Fortunately for Austin, there are many places to get that extra education, including UT Austin’s Department of Computer Science. Currently 1,750 undergraduates and 250 graduate students are enrolled there. The university is working to expand enrollment to 1,900 students, that would make them the largest computer science department by enrollment among the top 10 CS programs ranked by US News.

Computer Science Department Chair Don Fussell said many companies go to his department to recruit, including Amazon. The top 10 companies that hire graduates from the department include big names like Facebook, Google, Microsoft, IBM and Amazon.

“We are one of the best computer science departments in the country, so there are some cities that don’t have the quality of students that we produce,” he said.

For the last 10 years his department has been growing and over the last several years enrollment has increased rapidly. Several years ago they had to start controlling their enrollment because they’d reached capacity.

“We’re trying to move in a direction that helps us teach the kinds of skills that are beyond programming skills that will help them in their careers,” Fussell explained.

He believes UT graduates could make a dent in filling some of those 50,000 potential jobs. “But that’s a large number and of course they’ll still be competing with lots of other institutions to hire our students,” he added.

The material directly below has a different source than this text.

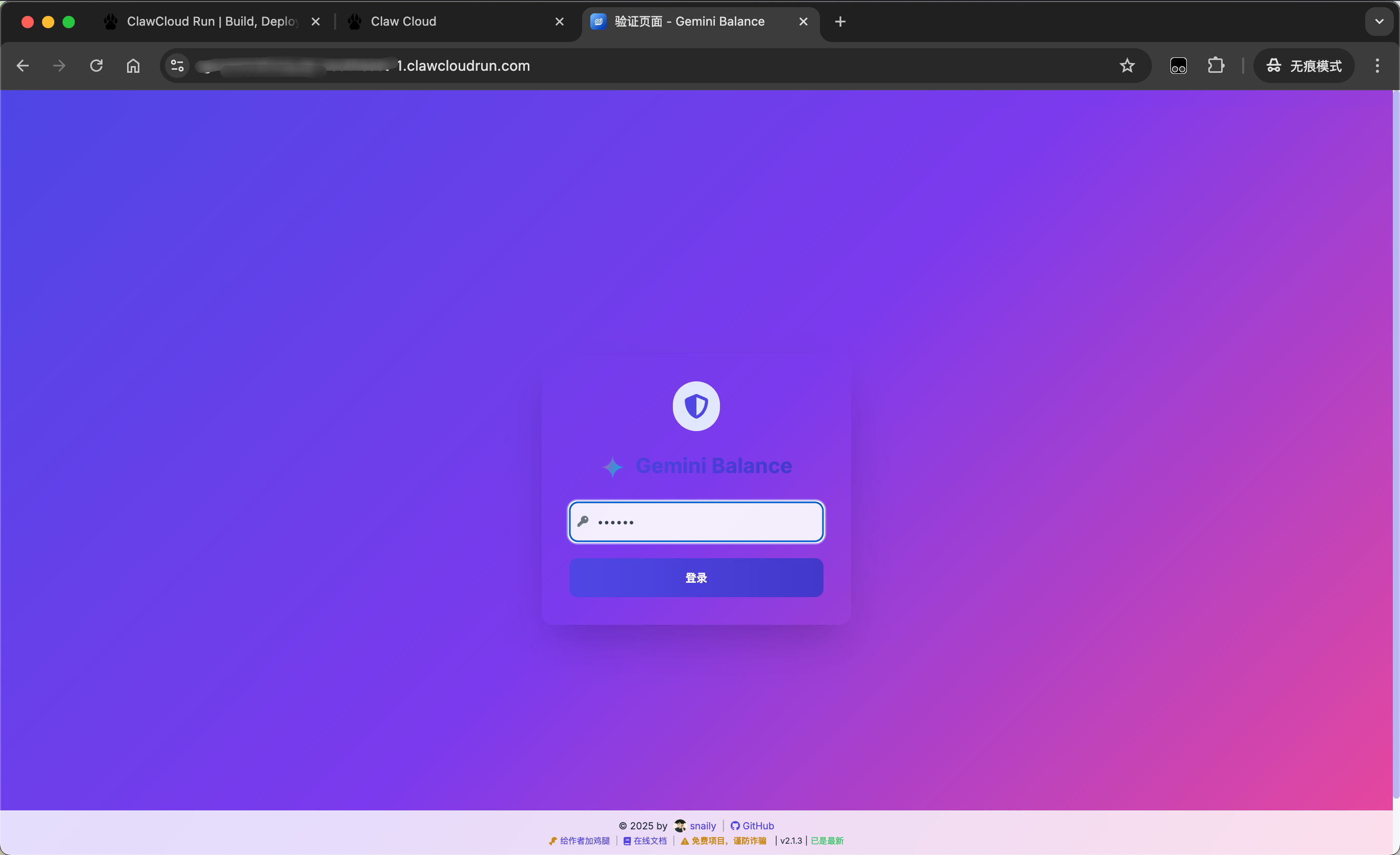Image resolution: width=1400 pixels, height=855 pixels.
Task: Open 在线文档 online docs link
Action: (646, 841)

Fussell believes talent across departments at UT Austin could benefit Amazon and he thinks having Amazon in town wold be positive for the Forty Acres as well.

“Any time we do economic development in Austin, it benefits all of us, especially the university,” he said.

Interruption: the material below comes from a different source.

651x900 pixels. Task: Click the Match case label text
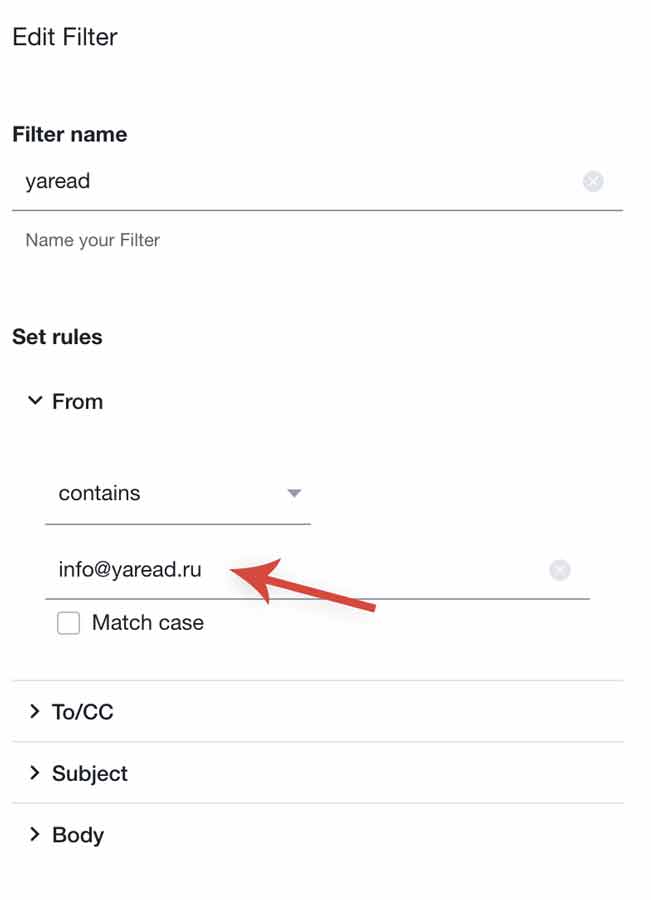click(x=147, y=623)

But with the prospect of added jobs, how well would Austin do at getting those people to and from their jobs? Ali Dadpay, professor of Economics at the School of Business at St. Edward’s University believes this move will have to come with an increase in infrastructure.

“Places like Dallas might offer more transportation infrastructure to them, but the good thing about Austin is we’ve been proactive about infrastructure and we’ll be thinking about it,” he said. “Other cities have to go out of their ways to accommodate Amazon, we are going in the same way, on the same path.”

Dadpay also believes that all of Austin’s higher education resources will be a draw for Amazon as well.

“It’s a natural fit from a workforce profile perspective,” said David Hughen, co-founder of Austin HR. Hughen added that the knowledge base in Austin seems to be able to support the kind of challenge a new Amazon headquarters will present.

Hughen added that in the Austin workforce at large — not just in tech — there is more work than need.

“The challenge is for whoever is responsible if Austin was to win the Amazon HQ2, there would have to be some real thought put into a partnership between the [Greater Austin Chamber of Commerce], firms like us and other partners associated with attracting and bringing talent, because most of the talent would not be in our midst,” Hughen explained, which is why continuing and higher education may be key for Austin’s success in this venture.

“If our solution is very thoughtful and creative, bringing up people on the fringe of skills and help them enter in,  then we are going to have a great story about opportunity in Austin,” Hughen said.

Amazon expects to decide on a final location for HQ2 at some point in 2018.